# conscious sedation vs. monitored anesthesia care



## smanning1973 (Jun 15, 2011)

Can someone please help me out with the difference between these two and also if it is monitored anesthesia care is it ok to charge for it with colonoscopy? Thank You!!!


----------



## dwaldman (Jun 15, 2011)

Below within the following link you can access this article

http://www.asahq.org/Search.aspx?q=anesthesia+care+mac+moderate+sedation

DISTINGUISHING MONITORED ANESTHESIA CARE (“MAC”) FROM MODERATE SEDATION/ANALGESIA (CONSCIOUS SEDATION)

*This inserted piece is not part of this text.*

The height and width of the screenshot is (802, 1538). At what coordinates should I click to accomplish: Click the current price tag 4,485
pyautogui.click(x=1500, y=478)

.........This physician service can be distinguished from Moderate Sedation in several ways. An essential component of MAC is the anesthesia assessment and management of a patient's actual or anticipated physiological derangements or medical problems that may occur during a diagnostic or therapeutic procedure. While Monitored Anesthesia Care may include the administration of sedatives and/or analgesics often used for Moderate Sedation, the provider of MAC must be prepared and qualified to convert to general anesthesia when necessary. Additionally, a provider's ability to intervene to rescue a patient's airway from any sedation-induced compromise is a prerequisite to the qualifications to provide Monitored Anesthesia Care. By contrast, Moderate Sedation is not expected to induce depths of sedation that would impair the patient's own ability to maintain the integrity of his or her airway. These components of Monitored Anesthesia Care are unique aspects of an anesthesia service that are not part of Moderate Sedation......


----------



## smanning1973 (Jun 16, 2011)

Thank you so much


----------